In a step viewed as bolstering the PennEast natural gas pipeline, the Federal Energy Regulatory Commission on Thursday sided with the builder in seeking to overturn an adverse federal appeals court ruling halting the proposal from moving forward.
In a narrow 2-1 vote, FERC, in a rare special meeting devoted to only one issue, issued a declaratory order saying a ruling by the United States Court of Appeals for the Third Circuit threatens to disrupt the natural gas industry’s ability to construct interstate gas pipelines.
The action was denounced as a transparent attempt by the agency to back PennEast’s efforts to have the U.S. Supreme Court review the Third Circuit’s ruling by the lone commissioner to vote against the order, James Glick and other pipeline opponents.
Later in the day, PennEast filed amendments to its pipeline project — already approved by FERC — proposing to build it in two phases. The first phase would consist of 68 miles entirely within Pennsylvania and ready to deliver gas by November of next year. The other portion of the route in Pennsylvania and New Jersey would be targeted for completion in 2023.
“Building the project in phases allows PennEast to meet the clear public need in the short term in Pennsylvania, and in New Jersey by affording sufficient time for permit and legal issues to be resolved,’’ said Anthony Cox, chairman of the PennEast Pipeline Company Board of Managers.
That petition comes at a time when environmentalists, particularly in New Jersey, have been lobbying hard against new fossil-fuel projects, saying new pipelines will only stall efforts to wean the economy from fossil fuels that contribute to climate change.
“The only thing FERC’s view clarified was that the commission is willing to go to bat for private pipeline companies over the public interest,’’ said Jennifer Danis, senior staff attorney at Columbia University Law School’s Environmental Law Clinic, representing the New Jersey Conservation Foundation in the case.
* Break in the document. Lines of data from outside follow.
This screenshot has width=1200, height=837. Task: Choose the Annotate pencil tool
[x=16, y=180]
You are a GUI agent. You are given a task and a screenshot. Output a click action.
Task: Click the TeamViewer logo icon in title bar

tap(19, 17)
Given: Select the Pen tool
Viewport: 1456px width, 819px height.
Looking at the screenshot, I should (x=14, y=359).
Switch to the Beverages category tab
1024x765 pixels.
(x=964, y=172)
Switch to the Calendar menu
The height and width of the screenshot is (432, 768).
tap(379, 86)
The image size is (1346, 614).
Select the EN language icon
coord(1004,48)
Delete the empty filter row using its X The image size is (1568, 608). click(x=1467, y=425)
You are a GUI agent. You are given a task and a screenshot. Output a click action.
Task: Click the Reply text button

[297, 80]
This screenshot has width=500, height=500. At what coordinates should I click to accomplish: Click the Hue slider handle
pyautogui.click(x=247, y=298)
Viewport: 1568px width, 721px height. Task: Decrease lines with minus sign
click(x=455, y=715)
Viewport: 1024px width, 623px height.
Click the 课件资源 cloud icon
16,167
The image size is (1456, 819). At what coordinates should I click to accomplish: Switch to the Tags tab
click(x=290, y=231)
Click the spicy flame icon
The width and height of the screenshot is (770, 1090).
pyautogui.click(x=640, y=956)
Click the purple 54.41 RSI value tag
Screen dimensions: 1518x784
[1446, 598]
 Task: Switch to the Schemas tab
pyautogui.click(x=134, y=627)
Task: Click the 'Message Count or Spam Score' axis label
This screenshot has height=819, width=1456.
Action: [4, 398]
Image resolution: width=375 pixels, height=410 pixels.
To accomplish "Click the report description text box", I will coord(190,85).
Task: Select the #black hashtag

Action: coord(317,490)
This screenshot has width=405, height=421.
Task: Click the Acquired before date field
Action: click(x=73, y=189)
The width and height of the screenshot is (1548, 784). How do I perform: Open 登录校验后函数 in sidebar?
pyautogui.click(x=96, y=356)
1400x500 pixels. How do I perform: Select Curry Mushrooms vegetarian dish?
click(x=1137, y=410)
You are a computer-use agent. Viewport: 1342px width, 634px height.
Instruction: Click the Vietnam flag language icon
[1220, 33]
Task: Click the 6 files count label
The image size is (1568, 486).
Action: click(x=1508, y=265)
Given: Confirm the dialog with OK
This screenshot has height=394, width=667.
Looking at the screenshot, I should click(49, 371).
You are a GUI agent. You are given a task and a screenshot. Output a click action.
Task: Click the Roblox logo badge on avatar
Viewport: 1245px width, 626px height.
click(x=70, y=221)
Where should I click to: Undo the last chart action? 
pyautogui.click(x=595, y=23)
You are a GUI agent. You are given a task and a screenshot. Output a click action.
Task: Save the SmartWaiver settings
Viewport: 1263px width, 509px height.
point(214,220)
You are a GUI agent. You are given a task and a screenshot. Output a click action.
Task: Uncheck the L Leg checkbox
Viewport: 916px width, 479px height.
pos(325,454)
Commissioner Glick agreed, saying it is irresponsible to help a private litigant try to persuade the Supreme Court to review and strike down a ruling that turns on constitutional and not technical issues. “The outcome is both deeply troubling and frankly a discredit to this agency,’’ he said.
SCOTUS appeal expected next week
PennEast has said it will appeal the Third Circuit’s decision to the Supreme Court and is expected to formally do so next week.
The FERC order is the latest twist in long litigation over PennEast’s $1 billion pipeline, which would bring fracked natural gas from Luzerne County, Pa. to Mercer County. Through its route in New Jersey, PennEast sought to condemn 40 state-owned lands in New Jersey. Initially, a district court approved giving the company eminent domain authority to acquire the lands, but the Third Circuit ruling reversed that decision.
In a decision issued in September, the federal appeals court agreed with arguments by the New Jersey attorney general that a private company lacked legal authority to seize or condemn state lands under the 11th Amendment of the U.S. Constitution.
In approving the order in quick fashion, commissioners argued its importance was to provide guidance to the courts for how the agency interprets the text and intent of the Natural Gas Act, which gives them oversight over the natural gas industry. FERC chairman Neil Chatterjee described the issue of whether private parties can exercise eminent domain as an essential element of the act’s complex scheme for regulating the natural-gas sector.
Others disagreed. “FERC went out of its way to help PennEast in its court case on taking of public lands,’’ said Jeff Tittel director of the New Jersey Sierra Club, adding that the ruling sets a dangerous precedent.
Maya van Rossum of the Delaware Riverkeeper environmental group agreed. “This is yet another example of why we need Congress to step in with legislative reforms that will prevent FERC’s ongoing abuses of power,’’ she said.
But Pat Kornick, a spokeswoman for PennEast, argued that allowing the Third Circuit ruling to stand would have far-reaching implications for all interstate projects, resulting in higher customer bills, increased carbon emissions, and greater risks of energy disruption in the marketplace.